**To be done:**
(a) Summarize the satellite switch thread in two sentences.
(b) Using the satellite switch thread, decide whether each statement agrees with it: (i) The user who started the thread had a D300 pointed at 61.5. (ii) rmmcneil gets Atlanta HD locals from satellite 129. (iii) ugafan's 622 installation was set for June 17. Answer yes or no for each and quote the deciding words.
(c) Go on with the satellite switch thread after its last line.

# 61.5 and 129 on Same Switch - Make 61.5 Dominant



## DavidAJohnson (Nov 29, 2004)

I know this has been discussed before, but I can't find it. I just had my install done yesterday with a 622. I want 61.5 to be dominant for the National HD channels. Is there any way to accomplish this? Currently, when I go to any voom channel and then menu/6/1/1 it shows 129. Do I place the 61.5 ahead of 129 on the switch or what. Any help is appreciated.


----------



## rmmcneil (Mar 9, 2006)

How is your system setup and installed? Do you have the dish 1000 with all 3 lnbs attached (satellites 110, 119, and 129)? Are you using a separate dish for satellite 61.5? Are your receivers wired directly to your dish or do they connect to a switch?


----------



## DavidAJohnson (Nov 29, 2004)

Oh, I'm sorry. Guess I didn't give enough info. I have a D300 pointed at 61.5. I have a D500 pointed at 119 and 110. I have another D500 pointed at 129. Sorry for not including enough information. Please help. I hate 129. The transponder that the Atlanta HD locals comes off of is at a 75 signal strength. However, the other National HD feeds are only hitting 60 or so.


----------



## Doggfather (Apr 19, 2004)

All you have to do is to put 61.5 first on the DPP44... if put 129 on port 4 and 61.5 on port 3.

-Doggfather


----------



## rmmcneil (Mar 9, 2006)

A signal strength of 75 for satellite 129 is actually pretty good... consider yourself lucky! I had the same problem, so I opted to get my Atlanta HD via OTA and have a D500 pointed at 61.5 for my national HD.


----------



## swissin (May 25, 2006)

75 is good I would not change it.


----------



## DavidAJohnson (Nov 29, 2004)

I did as suggested, and it did not work properly. However, if I got on a VOOM channel that wanted 129, took 129 from the dpp44, did a check switch, watched tv for a while, then reattached 129 and did another check switch, the voom channels all look to 61.5 for all receivers in the house. The other national HD worked to look to 61.5 the first time. Now, all that looks to 129 is the local hd. I've got OTA, and the signal strength was 71 last night on that transponder. I am now a happy camper. Thanks for the help.


----------



## ugafan (Oct 7, 2003)

I have the same dilemma. Dish is coming Jun. 17 to install my 622. I have a Dish 500 at 110/119 and Dish 500 at 61.5.

I get Atl. HD locals via OTA, but I want the Dish version also in order to record more than one HD local at the same time. 

Dish is bringing a Dish 1000, but I'm afraid it will be weak on 129. Will they install the 1000 and leave my other at 61.5 if I ask them? Also, if I went with only the 1000, is Dish required to take my other two sats or can I keep them?


----------



## swissin (May 25, 2006)

ugafan said:


> I have the same dilemma. Dish is coming Jun. 17 to install my 622. I have a Dish 500 at 110/119 and Dish 500 at 61.5.

**Data supplied:**
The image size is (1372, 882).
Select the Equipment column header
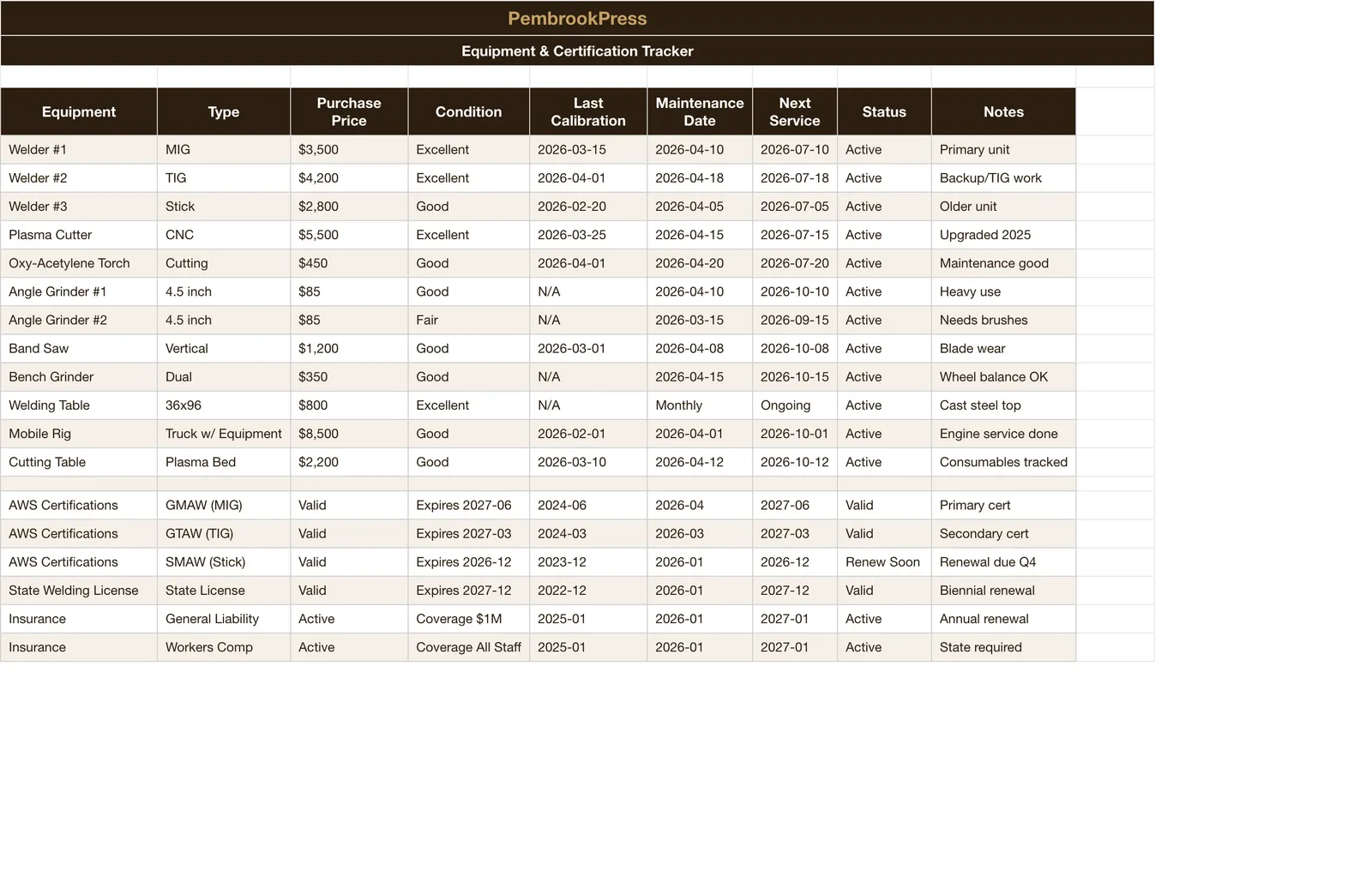tap(79, 111)
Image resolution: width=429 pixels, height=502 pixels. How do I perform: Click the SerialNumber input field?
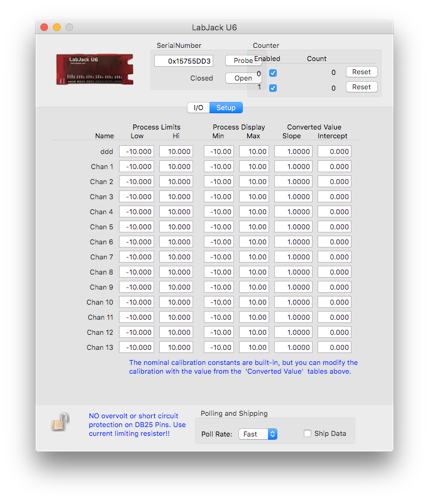184,61
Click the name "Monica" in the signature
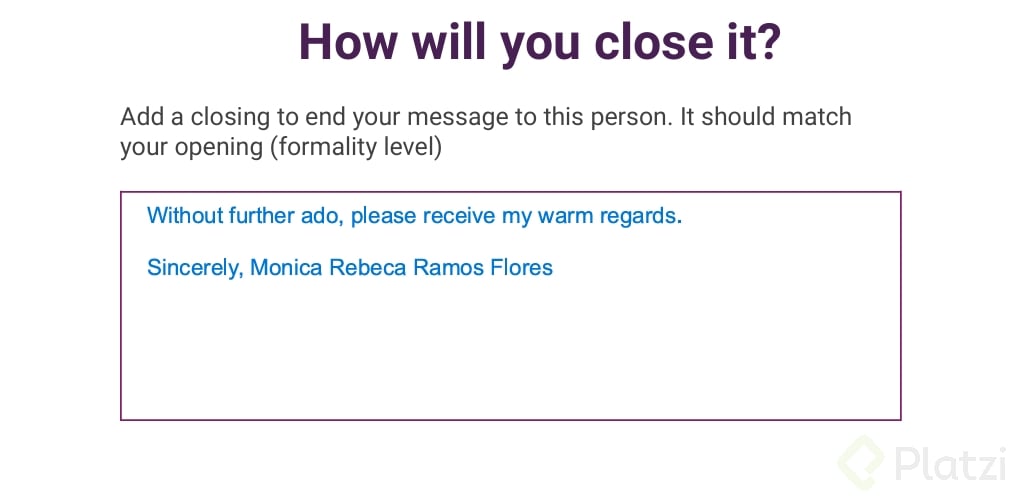The width and height of the screenshot is (1017, 496). pos(286,267)
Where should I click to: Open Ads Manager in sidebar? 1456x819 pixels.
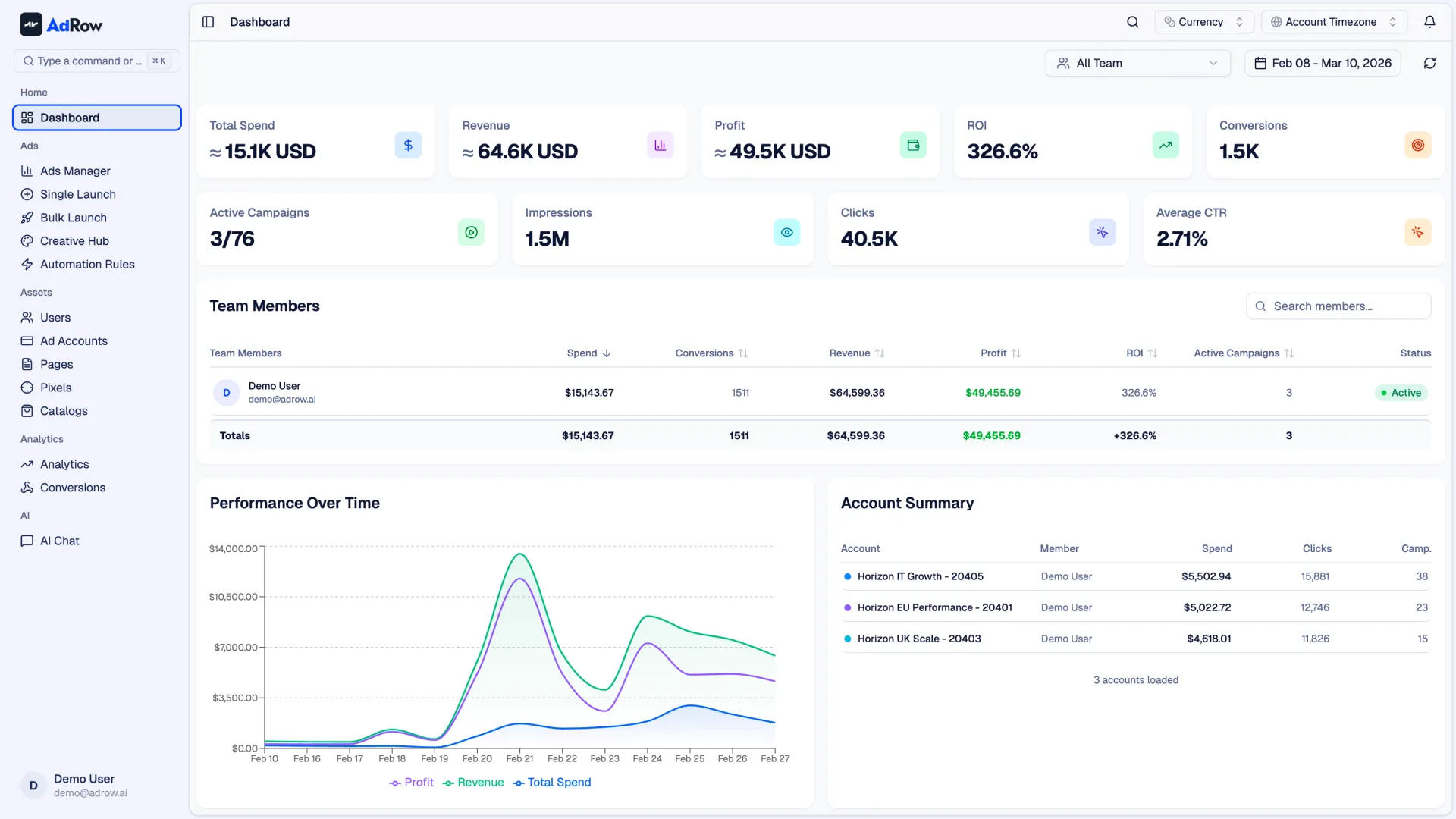click(75, 171)
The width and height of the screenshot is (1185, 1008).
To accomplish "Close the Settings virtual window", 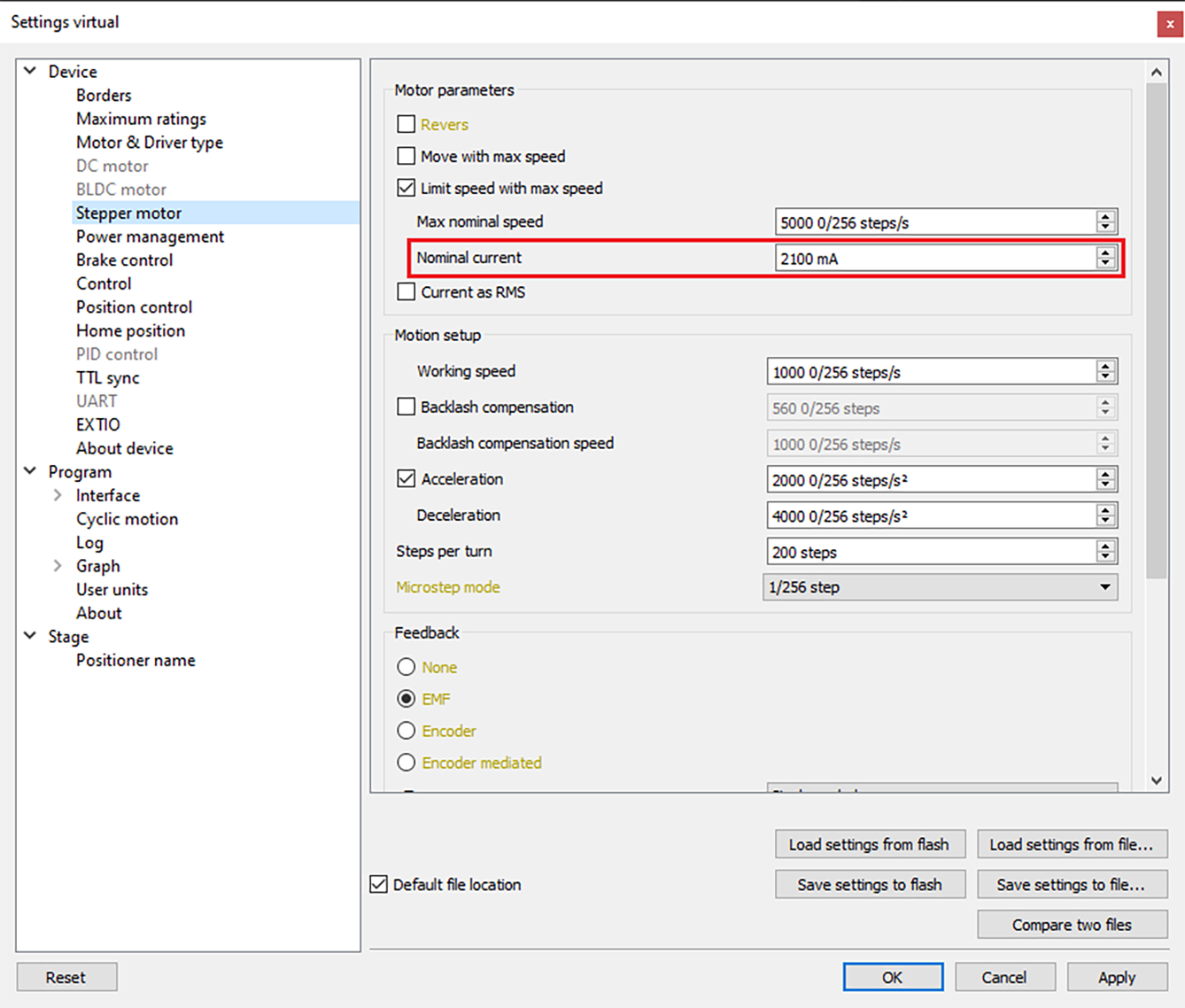I will tap(1169, 24).
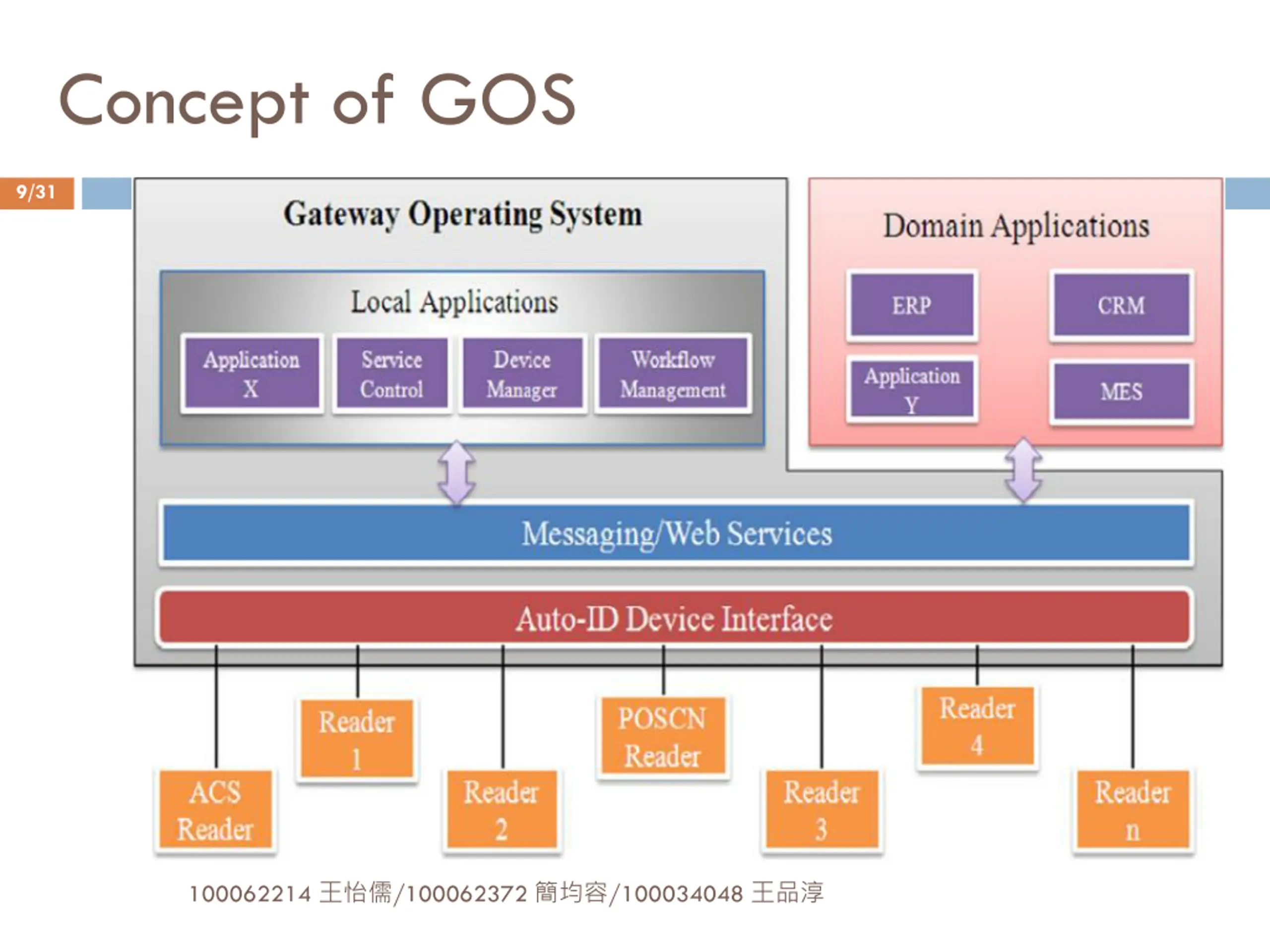Click the Application Y box

click(x=912, y=390)
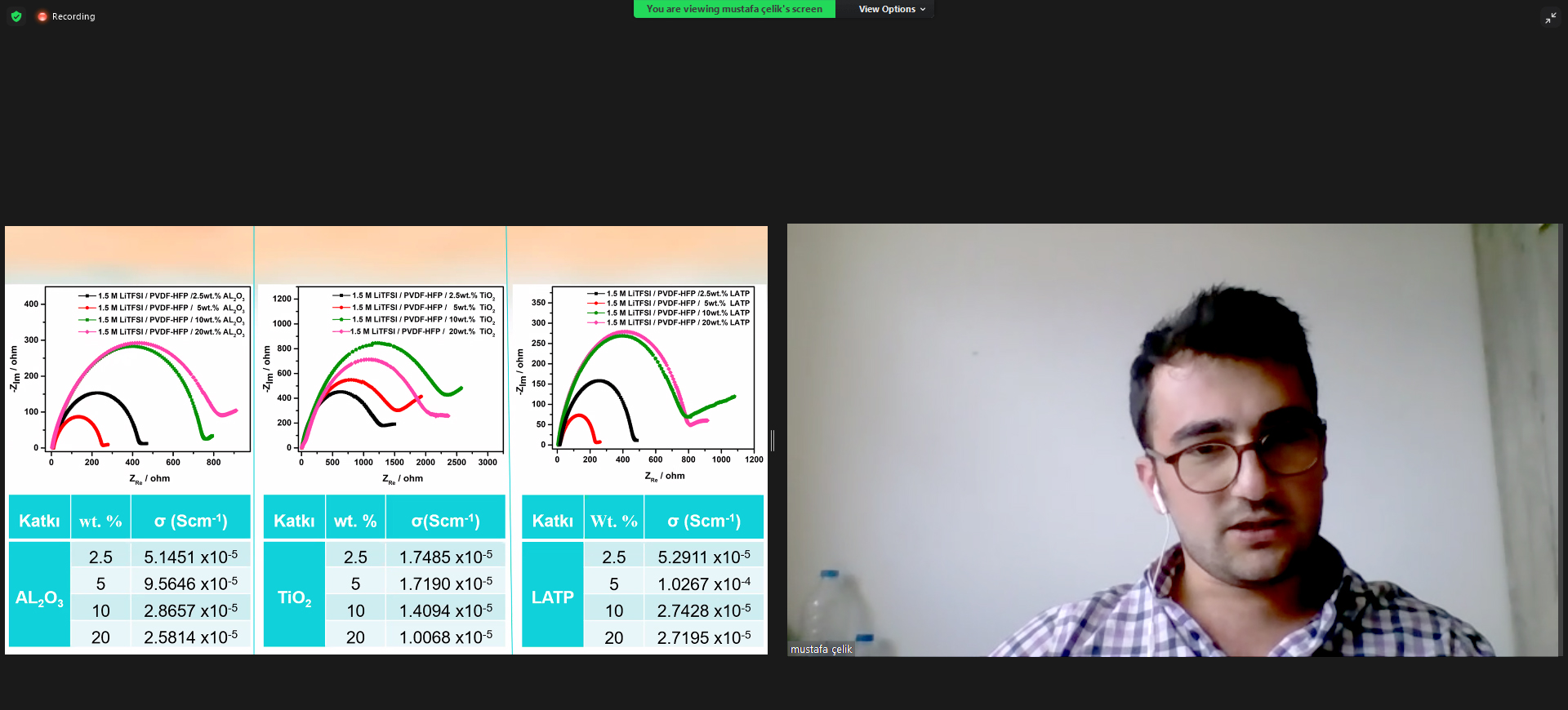The width and height of the screenshot is (1568, 710).
Task: Click the green encryption shield icon
Action: point(16,16)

**Results of the exercise:**
(a) A user with a newly installed 622, a D300 aimed at 61.5, and D500 dishes aimed at 110/119 and 129 asks how to make 61.5 dominant for the national HD channels, and is told to put 61.5 ahead of 129 on the DPP44, with 129 on port 4 and 61.5 on port 3. That change alone did not work properly, but after removing 129 from the DPP44, running a check switch, reattaching 129, and checking again, the VOOM channels looked to 61.5 on all receivers and only the local HD still looked to 129.

(b)
(i) Yes: "I have a D300 pointed at 61.5."
(ii) No: "I opted to get my Atlanta HD via OTA and have a D500 pointed at 61.5 for my national HD."
(iii) Yes: "Dish is coming Jun. 17 to install my 622."

(c)
> 
> I get Atl. HD locals via OTA, but I want the Dish version also in order to record more than one HD local at the same time.
> 
> Dish is bringing a Dish 1000, but I'm afraid it will be weak on 129. Will they install the 1000 and leave my other at 61.5 if I ask them? Also, if I went with only the 1000, is Dish required to take my other two sats or can I keep them?


129 is an old bird that is weak hopefully that will change some day.


----------



## DavidAJohnson (Nov 29, 2004)

Dish won't take anything that you currently have except old lnbs that they change out - legacy to dp. They took my legacy quad. Called dish and they said that they are taking all of them to hopefully get them out of the market place. They will leave your 61.5 intact. If I were you, I'd have them put up the 1000 and peak it on 110/119 then point your 500 at 129. You'll do better with that. Hopefully your installer is more skilled at pointing than mine was. At one point he had gotten the signal on 129 up to 85 but could never repeat it.


----------



## whatchel1 (Jan 11, 2006)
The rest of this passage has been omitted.